Stahnke war gedanklich schon weiter. Irgendetwas an dieser Chemikalienkombination kam ihm bekannt vor. Aber aus welchem Zusammenhang? Dienst, Arznei, Hobby, Freizeit?

Dann dämmerte es ihm. »Apropos Stall«, sagte er: »Bringt uns dieses Stichwort vielleicht der Sache näher, Herr Doktor?«

»In der Tat.« Mergner lächelte beifällig und nur eine Spur herablassend. »Obwohl ausgerechnet tierische Fäkalien nicht mit diesen Stoffen behandelt werden.«

»Sondern menschliche.« Stahnke nickte. »Es handelt sich um die Bestandteile einer Sanitärflüssigkeit, wie man sie zum Beispiel für Campingtoiletten verwendet, stimmt’s?«

»Exakt.«

»Und diese Flüssigkeit wurde dem Opfer also nicht pur eingeflößt, sondern … äh …«

»Quasi nach Gebrauch«, bestätigte Mergner ungerührt. »Und in Mischung mit teils halbfesten Bestandteilen. Das genaue Mischverhältnis …«

Ein Knall unterbrach ihn. Lüppo Buss hatte seine Teetasse hart auf der polierten Platte seines Schreibtisches abgestellt. »Was für eine Sauerei. Eine Riesensauerei! Wer macht denn sowas?« Seine Gesichtsfarbe, sonst eine gesunde Mischung aus braun und rot, spielte ins Grünliche.

»Genau das müssen wir herausfinden«, sagte Stahnke ruhig, aber nachdrücklich. »Denn das ist unser Beruf.« Er fixierte seinen Kollegen unter zusammengezogenen Augenbrauen.

Der Inselpolizist ließ sich gegen die Lehne seines Drehstuhls sinken. Auch sein Blick senkte sich.

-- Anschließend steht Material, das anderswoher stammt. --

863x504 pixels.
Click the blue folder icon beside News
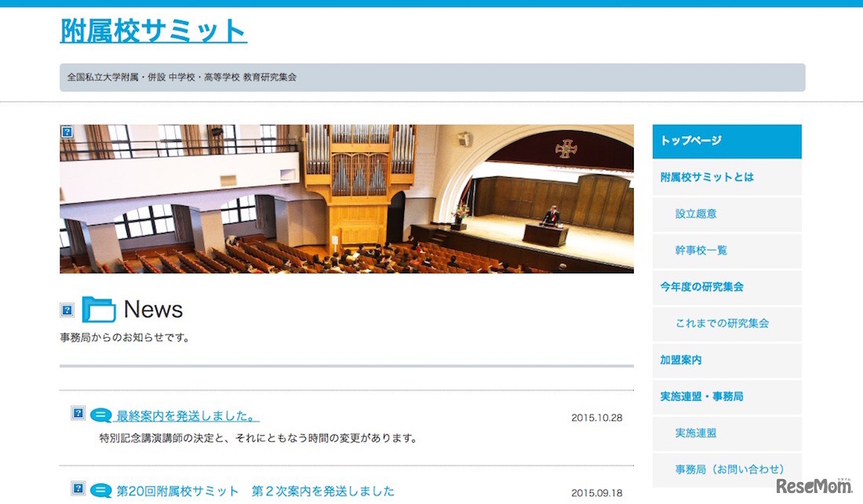[99, 310]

Stahnke wandte sich dem Gerichtsmediziner zu: »Sagt Ihnen der Begriff Schwedentrunk etwas?«

Dr. Mergner zuckte die Achseln. »Klingt nach Magenbitter. Nicht gerade meine Geschmacksrichtung.«

Stahnke schüttelte den Kopf. »Was ist bloß aus dem schönen Studium generale geworden? Ein Minimum an Geschichtskenntnissen steht doch jedem gut zu Gesicht, auch einem Mediziner.« Jetzt war er es, der leicht herablassend grinste: »Dabei waren Sie mit Magen doch schon auf der richtigen Fährte.«

Mergner war nicht halb so weltfremd, wie er aussah, und Kombinieren gehörte zu seinen Stärken. Er schnippte mit den Fingern. »Na klar, Schweden, protestantische Partei im Dreißigjährigen Krieg! Einem der grausamsten und verheerendsten Kriege aller Zeiten. Obwohl es doch angeblich ein Religionskrieg war. Unter Christen.«

»Vielleicht gerade deshalb«, warf der Hauptkommissar ein.

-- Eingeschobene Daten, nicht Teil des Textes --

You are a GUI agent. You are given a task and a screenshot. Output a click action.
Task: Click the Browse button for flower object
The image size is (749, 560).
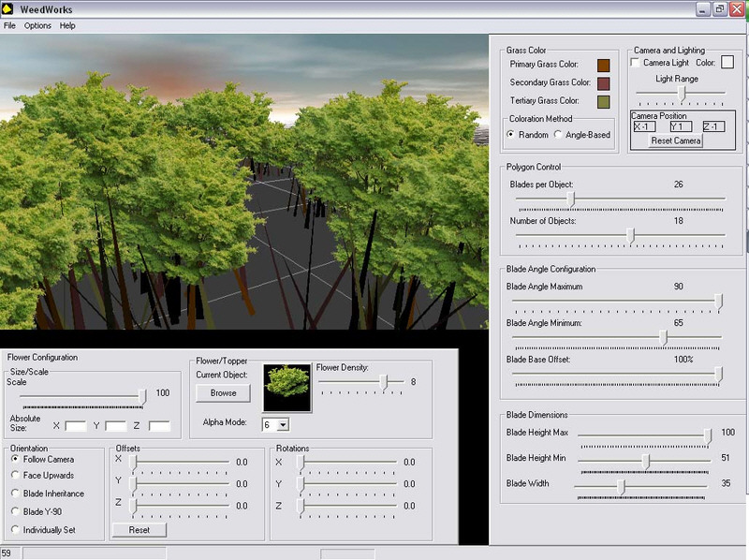click(223, 393)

»Wie auch immer.« Der Mediziner winkte ab. »Jedenfalls praktizierten die Schweden seinerzeit eine neue Folter- und Tötungstechnik, indem sie ihre Gefangenen mit Jauche und Gülle vollpumpten. So entstand die Bezeichnung Schwedentrunk.Tja, ich muss sagen, die Übereinstimmung ist evident. Bis auf den beigemischten Chemiecocktail natürlich.«

»Ein Schwede?« Lüppo Buss hatte seine Übelkeit niedergekämpft. »Ein Mörder aus Schweden? Hier auf Langeoog? Ist das euer Ernst?« Er breitete die Arme aus: »Ich meine, in den Schwedenkrimis wimmelt es von wahnsinnigen Serienmördern der grausamsten Sorte. Aber das hat doch mit der Realität nichts zu tun, schon gar nicht bei uns!«

Der Hauptkommissar schüttelte unwillig den Kopf. »Nein, natürlich nicht. Aber das, was sich hinter dem Begriff verbirgt, ist allein schon ungewöhnlich genug. Mord mit Hilfe des Inhalts der Kassette eines mobilen Camping-WCs! Wer kommt denn auf sowas!«

»Genau das müssen Sie herausfinden«, sagte Mergner. »Denn das ist Ihr Beruf.« Seine Stimme klang betont ruhig, und seine Miene war undurchdringlich.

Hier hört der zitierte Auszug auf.